No verso BhG 2.66 (ŚDM 18.15), Bhāvana aparece como pré-requisito do processo de Yoga integral, que conduz à sabedoria, a felicidade e a paz verdadeira. A edição da Gītā de Haṃsa Yogi é especialmente útil para esclarecer o significado de Bhāvana neste verso, pois o capítulo 18 inicia-se com a discussão sobre a natureza necessária e complementar de Bhāva (exteriorização) e Abhāva (interiorização). Enquanto Bhāva expressa o “o vir-a-ser”, Abhāva representa a “cessação do vir-a-ser que é ilusório”, fruto de se cultivar o campo (kṣetra) dos estados mentais sob a influência enganosa dos órgãos dos sentidos. O texto sugere a existência de uma dimensão de Bhāvana até então praticamente desconhecida. A tradução de Vasudeva Row do verso 18.1, entretanto, embora mantenha os termos técnicos Bhāva e Abhāva, não é suficientemente clara quanto ao significado dos mesmos em sua relação de consequência com o conceito de Bhāvana.
Os versos das duas outras ocorrências do termo Bhāvana na Gītā sugerem que Bhāvana transcende aquilo que é possível compreender no neo-Vedānta. No verso BhG 9.5 (ŚDM 17.5) o termo Bhāvana ocorre em uma expressão composta para designar o aspecto transcendental do Ser Universal, causa da manifestação e unidade de todos os seres, e que somente pode ser vivenciado como verdade por aqueles que realizam a grande síntese, ou o Supremo Yoga, que representa o poder de Iśvara. Igualmente, no verso BhG 10.15 (ŚDM 13.1), o termo Bhāvana também ocorre em uma expressão composta para designar a experiência do ser humano (na pessoa de Arjuna) com o Ser Supremo (na pessoa de Krishna), origem do cosmos, morador interno, presente em todos os seres, regente e protetor das inúmeras formas de vida.
De acordo com o Śuddha Rāja Yoga, no início, a prática do Bhāvana aquieta e tranquiliza a mente para que esta possa se conduzir à sua realização espiritual, quando então ela se torna a expressão e marca característica de quem alcançou a realização. Haṃsa Yogi afirma que três coisas facilitam o desenvolvimento desse estado onde a consciência de Bhāvana se desenvolve: (i) o estudo da Yoga Brahma Vidyā, (ii) a associação com pessoas que estão se esforçando para viver os mesmos ideais e (iii) a busca de aprimoramento no Bhāvana por meio dos ensinamentos sobre o Śuddha Dharma. É por isto que Haṃsa Yogi inicia o seu discurso sobre Rāja Yoga afirmando que o Bhāvana constitui o seu primeiro e mais importante componente, expressando a compreensão da Unidade que existe na criação inteira, incluindo todos os seres vivos, os distintos seres espirituais, o meio ambiente, os diversos planos sutis da existência e as suas leis de funcionamento.
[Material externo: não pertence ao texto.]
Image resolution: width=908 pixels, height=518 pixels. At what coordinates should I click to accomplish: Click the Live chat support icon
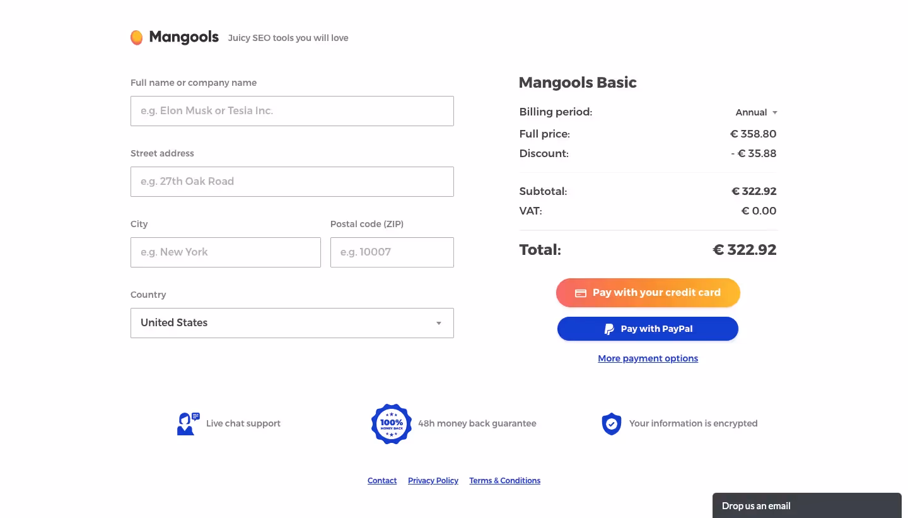[187, 423]
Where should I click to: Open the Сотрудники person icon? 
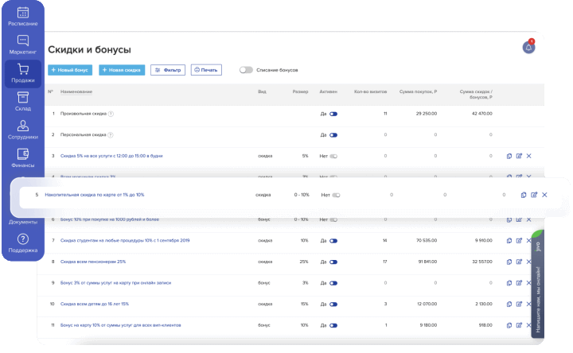coord(22,126)
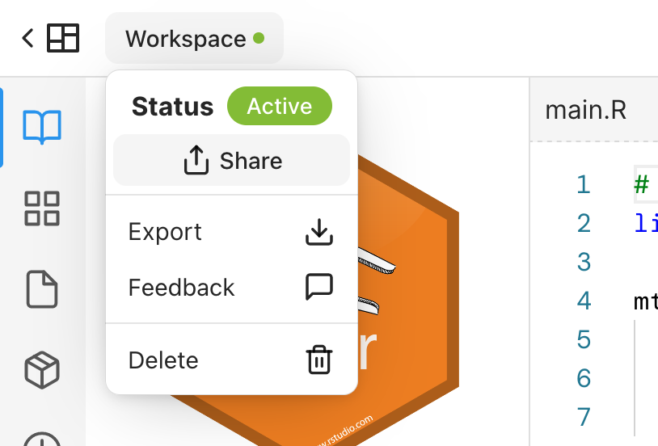Click the Share button
Screen dimensions: 658x446
click(232, 160)
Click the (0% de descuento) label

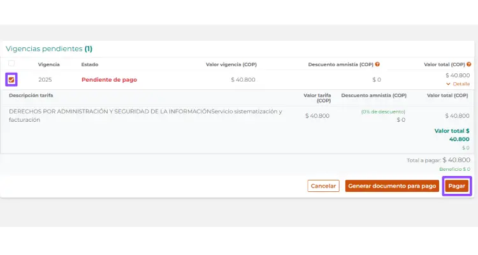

Até que se tenha sempre em mente, e que se contemple de forma consciente, clara e serena, a verdade de que tudo se origina da natureza do Supremo Brahman, Haṃsa Yogi recomenda que se cultive esta prática de trazer à lembrança o conceito de Bhāvana, o qual, com o tempo se confunde com os movimentos de exteriorização (Bhāva) e interiorização (Abhāva), inerentes à natureza própria do sagrado. É a esta experiência de identidade com o sagrado que se denomina, adequadamente, de Bhāvana.